The discriminator (Fig. 1b) consists of a sequence of layers, initiated by a concatenation of all input images (note that we can consider the 10 AFM images as a single image with 10 channels). It is followed by a 2D convolutional layer with 64 kernels of size (4, 4) and stride of (2, 2) activated with LReLU. Then, it has four blocks consisting of a 2D convolutional layer, a batch normalization and a LReLU activation (α = 0.2). The convolutions have 128, 256, 512 and 512 kernels with size (4, 4) and stride (2, 2) respectively. The last layer is a 2D convolution with a single kernel of size (4, 4) which is activated with the sigmoid function.

CGAN training

The 686,000 structures in QUAM-AFM have been split into training, validation and test sets with 581,000, 24,000, and 81,000 structures respectively. The test set is chosen to be particularly large for two reasons. Firstly, to perform a quantitative analysis with randomly chosen structures in order to avoid an statistical fluke. Second, it is desirable to have sufficient variety of structures to be able to show examples that reflect the most salient strengths and weaknesses of the model.

During training, we randomly choose one of the combinations of AFM simulation parameters available in QUAM-AFM for each input stack. This variability in the input data makes sure that the parameters with which the AFM experiment has been carried out do not play a decisive role in the success of the identification, prevents overfitting, and provides the model with the ability to generalize. This variability is further enhanced with the application of an IDG to the training set. This technique, commonly used in DL, applies different deformations (zoom, rotations, shifts, flips and shear) to the input images. Let’s recall that the ball-and-stick depictions included in QUAM-AFM share the same scale as the AFM images. Thus the IDG has to be applied to both the input AFM images and the ball-and-stick depiction during the training: i.e., if we rotate the input AFM images, then, the corresponding ball-and-stick depiction must be rotated with the same angle. Otherwise the atomic positions of the ball-and-stick representation would not match the corresponding atomic positions of the AFM images, and the CGAN would not be able to learn a local translation (from the pixel environment) between the shape and intensity of the AFM image and the type of atom that caused it. This applies to all the operations in the IDG except for the shear, that is not applied to the output ball-and-stick depiction. This is motivated by the fact that shear represents a deformation that may appear in the experiments due to noise or tip asymmetries but it should not be present in the prediction.

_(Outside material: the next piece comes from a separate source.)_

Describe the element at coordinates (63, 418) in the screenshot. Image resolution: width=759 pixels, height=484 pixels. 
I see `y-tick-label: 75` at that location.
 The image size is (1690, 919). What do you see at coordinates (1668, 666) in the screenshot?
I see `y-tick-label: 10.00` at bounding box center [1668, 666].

We have found that the selection of appropriate deformation parameters for the IDG applied to the training set during the fitting considerably increases the accuracy of the model in the test carried out with experimental images22. An particular example of the application of the IDG and information on the range values used for the different operations can be found in Supplementary Methods (Supplementary Fig. 3).

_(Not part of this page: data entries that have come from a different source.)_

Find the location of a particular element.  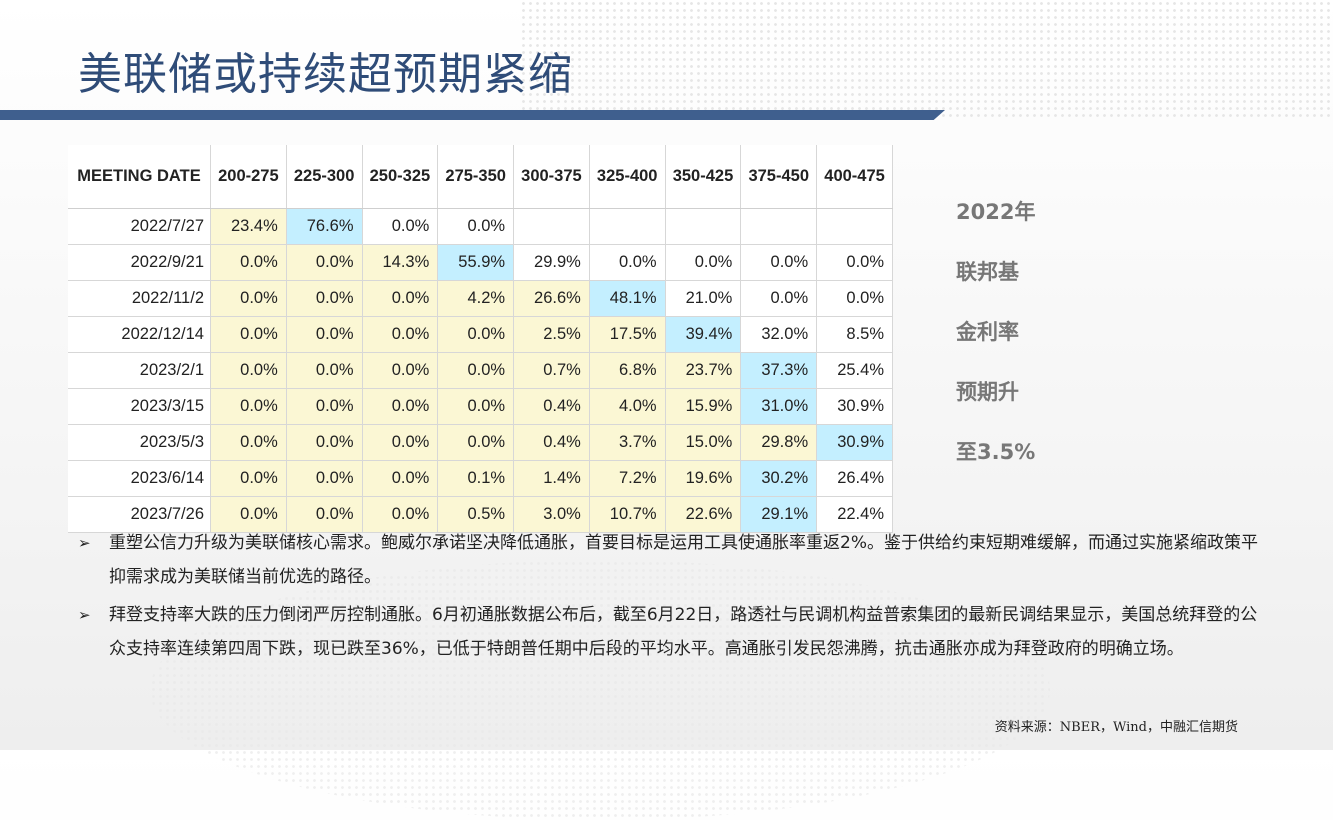

meeting-date-cell: 2023/7/26 is located at coordinates (140, 514).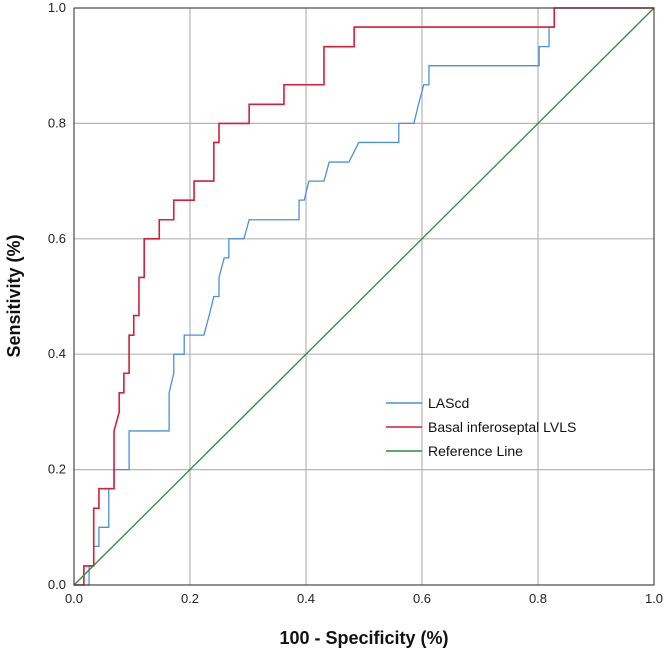 The width and height of the screenshot is (667, 662). Describe the element at coordinates (448, 403) in the screenshot. I see `legend-label-lascd: LAScd` at that location.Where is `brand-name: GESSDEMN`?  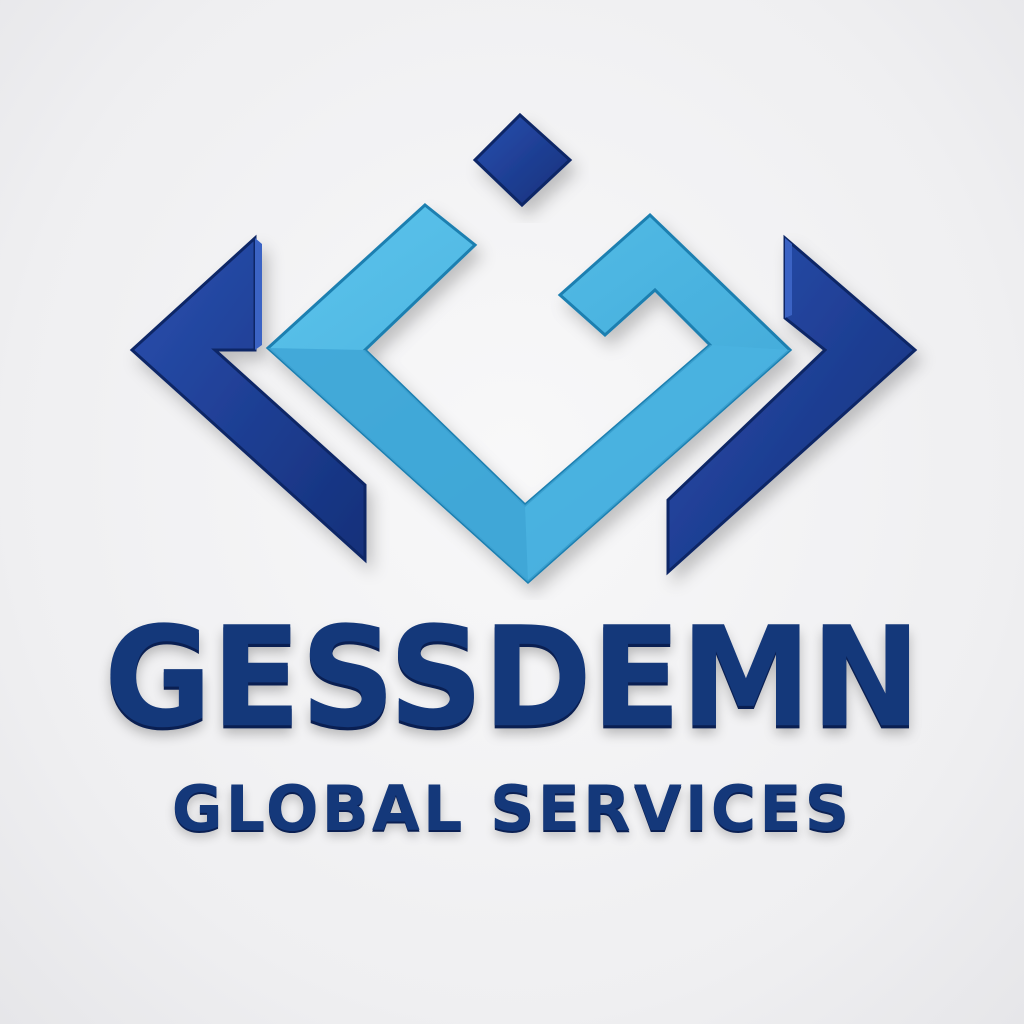
brand-name: GESSDEMN is located at coordinates (512, 678). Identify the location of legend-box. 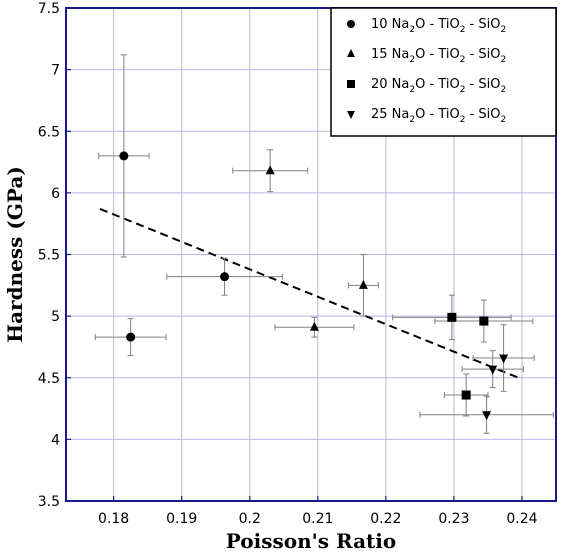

Regarding the loss functions, the generator of the CGAN was compiled with mean absolute error (MAE) (using the parameter λ = 100 defined by Isola et al.44), while the binary cross entropy was used for the discriminator. The model was minimized by applying batches of 32 inputs with the Adaptive Moment Estimator (Adam) optimizer, where the learning rate and first moment parameters were set to 2 × 10−4 and 0.5, respectively. The training of the model was carried out during six epochs (109,000 iterations), displaying 300 predictions of the validation set to estimate the optimal training point every 10,000 iterations.